An Old Lefty Writes About The Southern Poverty Law Center
You know, they don't make drug addicts like they used to. In the old days, if you pissed off a drug addict, he just tried to kill you. Now they just throw a temper tantrum in your office and file a complaint with the Office of Civil Rights. Really, this country is so pussyfied that even the criminals are pussies.
On another note, I was going to e-mail you earlier about that pussy in Idaho that got outed by the SPitLiCkers. I mean, really, why don't these weaselly little shits fight back? When the SPitLiCers tried to go after me in [redacted], I just carried around a bunch of copies of the expose' that Harpers Magazine did on those deviant creeps back in November of 2000. When any dipshit libby would jack me up about being "a (oh my god) Neo-Nazi", I would just pull out a copy of the article and tell them to read the article and then we would talk about it. Not one of the worthless pieces of human refuse ever came back. Big surprise!

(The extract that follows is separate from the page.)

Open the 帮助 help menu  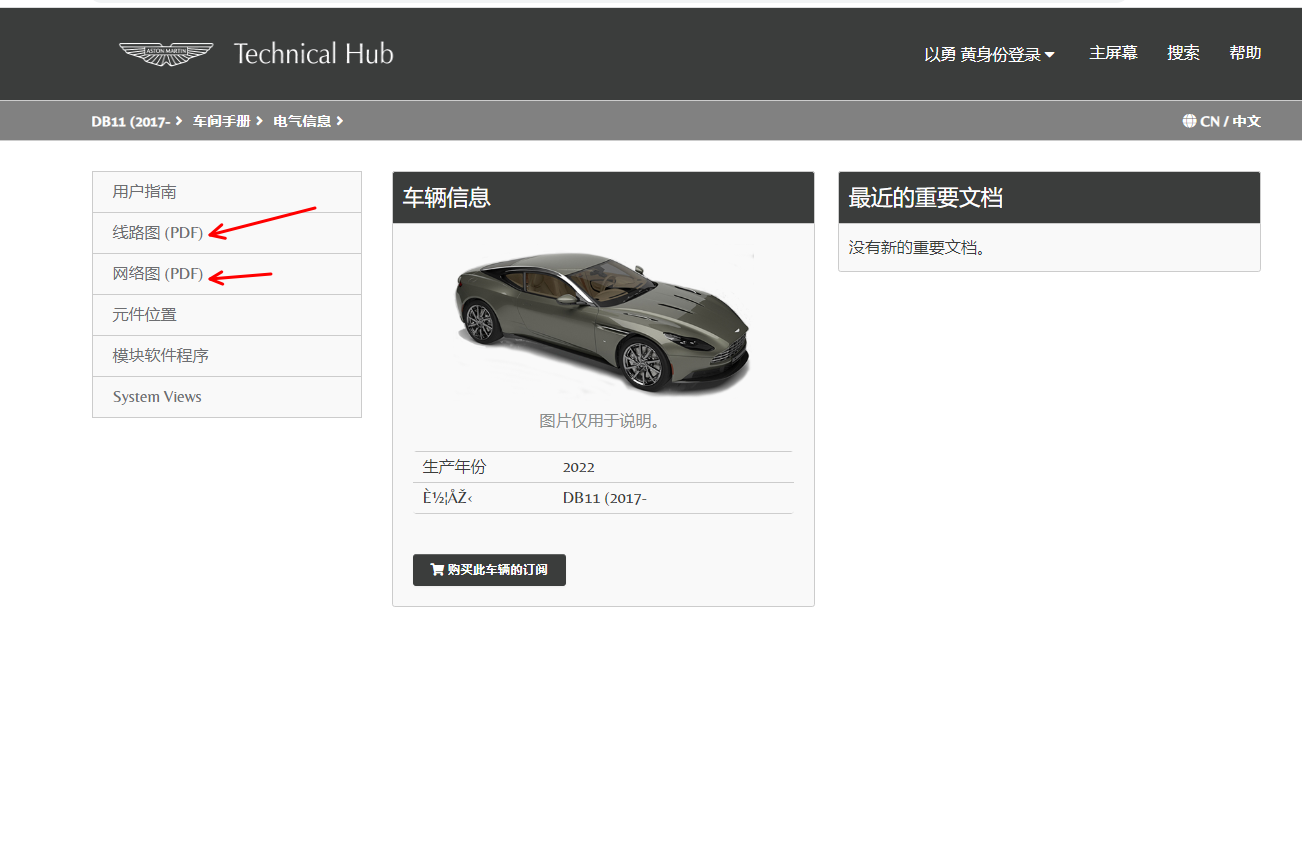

One of the few good things of being an old lefty, is that I knew real lefties. Real lefties hate and detest the SPitLiCkers, because they know Dees and his "boys" are total scammers.
At last count , the SPitLiCkers have collected about a 140 million dollars from terrified Jews and stupid white liberals with their "the Nazis are coming, the Nazis are coming" scam. And, of course, the SPitLiCkers just kept all of the money. In all of their years of operation the Southern Poverty Law Center has defended a total of one poor southern black person.
And to add insult to injury, the SPitLiCkers actually got into trouble recently because they refuse to hire black attorneys. They only have "white" attorneys (read Jews).
For the gods' sake, why don't those poor white trash idiots fight back? The best defense is a good offense!
And more good news. The SPitLiCkers just tried to jack up SharkHunters for having two "two well known neo-nazis" on their Advisory Board. The president and founder just basically told them to bite their cranks. Since Dees and his minions are a bunch of queer Jews, that probably wasn't much of an insult, ha ha.
More good news, today is the solstice, there is a full moon, and two bucks "in velvet" just walked past my deck, at least 30 feet away. For the gods' sake, why would anyone not want to migrate to the HomeLand?
Feel free to put this out for attribution.
The Harpers article is: The Church of Morris Dees, author Ken Silverstein, source: Harper's Magazine; Nov2000, Vol. 301. Issue 1806, p54, 4p.
You know you are a fuck-up Jew when other Jews feel compelled to attack you. Ha ha.